Program DHC-Virtual
20 - 21 January 2021
Clinical Abstracts session 1
Impact of rituximab biosimilars on overall survival in DLBCL
20 January
09:06 09:18
M. Brink

impact of rituximab biosimilars on overall survival among PATIENTS WITH DIFFUSE LARGE B-CELL LYMPHOMA IN THE NETHERLANDS; a nationwide, population-based cohort study

Mirian Brink (1), Xaver U. Kahle (2), Joost S.P. Vermaat (3), Josee M. Zijlstra (4), Martine Chamuleau (4), Marie José Kersten (4), Müjde Durmaz (1), Wouter J. Plattel (2), Pieternella J. Lugtenburg (5), Wendy Stevens (6), Rogier Mous (7), Elisabeth G.E. de Vries (8), Marjolein W.M. van der Poel (9), Prashant V. Nannan Panday (10), Gerwin Huls (2), Tom van Meerten (2), Marcel Nijland (2)
(1) Netherlands Comprehensive Cancer Organisation (IKNL), Department of Research, Utrecht, (2) University Medical Center Groningen, Department of Hematology, Groningen, (3) Leiden University Medical Center, Department of Hematology, Leiden, (4) Amsterdam University Medical Center, Department of Hematology, Amsterdam, (5) Erasmus MC Cancer Institute, Department of Hematology, Rotterdam, (6) Radboud University Medical Center, Department of Hematology, Nijmegen, (7) University Medical Center Utrecht, Department of Hematology, Utrecht, (8) University Medical Center Groningen, Department of Medical Oncology, Groningen, (9) Maastricht University Medical Center, Department of Hematology, Maastricht, (10) University Medical Center Groningen, Department of Clinical Pharmacy and Pharmacology, Groningen
No potential conflicts of interest

In 2017, rituximab biosimilars (R-biosimilars) for treatment of diffuse large B-cell lymphoma (DLBCL) was approved. Until now, safety regarding treatment-related toxicities of R-biosimilars was evaluated in prospective studies on rheumatoid arthritis and naïve follicular lymphoma. However, patient numbers were limited in order to assess non-inferiority in efficacy of R-biosimilar¾in combination with cyclophosphamide, doxorubicin, vincristine, and prednisolone (CHOP)¾of patients with DLBCL. Therefore, this population-based study aimed to assess the 2-year overall survival (OS) of patients with DLBCL treated with R-biosimilars or rituximab originator (R-originator) in the Netherlands.

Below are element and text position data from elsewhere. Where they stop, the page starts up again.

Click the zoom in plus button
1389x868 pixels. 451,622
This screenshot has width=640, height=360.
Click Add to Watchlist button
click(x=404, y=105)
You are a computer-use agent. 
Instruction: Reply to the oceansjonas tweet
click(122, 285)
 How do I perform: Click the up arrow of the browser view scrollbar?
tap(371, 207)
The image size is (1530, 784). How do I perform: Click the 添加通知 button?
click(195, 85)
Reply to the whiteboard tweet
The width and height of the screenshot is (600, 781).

All DLBCL patients ≥18 years diagnosed between 2014-2018 with at least one cycle of R-CHOP were identified in the Netherlands Cancer Registry. Detailed information on baseline characteristics,  diagnostics and first-line therapy was available for all patients. Patients were categorized into R-originator and R-biosimilars groups using data from a central repository of the Dutch medicinal drug market. The primary endpoint was 2-year OS, defined as the date from DLBCL diagnosis to all-cause death. Patients alive were censored at February 1, 2020. Multivariable evaluation was performed using Cox regression. P<0.05 indicates statistical significance. Due to time dependency, differences in follow-up time between R-originator and R-biosimilars was unavoidable. Therefore, a sensitivity analysis was performed by excluding all patients in the R-originator group diagnosed in the pre-EMA approval period of R-biosimilars.   


By the end of 2018, 91% of purchased rituximab by the Dutch hospitals were biosimilars. In total, 4,430 patients with DLBCL who received at least one cycle of R-CHOP were identified. Of these patients, 876 (20%) were categorized in the R-biosimilars group and 3,554 (80%) in the R-originator group. Sex and age distribution was similar between the two subgroups. Patients in the R-biosimilars group less frequently received >6 cycles of R-CHOP as compared to patients treated with R-originator (24% vs. 30%, P=0·003). The 2-year OS did not differ between patients treated with R-originator or R-biosimilars (77% vs. 78%, P=0·775). Risk of survival between R-originator and R-biosimilars remained similar after adjustment for sex, age, International Prognostic Index (IPI) score and number of R-CHOP cycles. In the sensitivity analysis, the frequency of >6 cycles of R-CHOP as well as the 2-year OS was similar for patients treated with R-originator or with R-biosimilars.  


The results in this independent validation 'real world' population study confirm equivalent efficacy in patients with DLBCL treated with either R-originator or R-biosimilars¾in combination with CHOP¾resulting in a significant reduction of costs in the Dutch healthcare system. Thus, our conclusion has far-reaching consequences at the level of global implementation of rituximab biosimilars, and consequently, containment of global health care expenditure in treatment of hematological malignancies.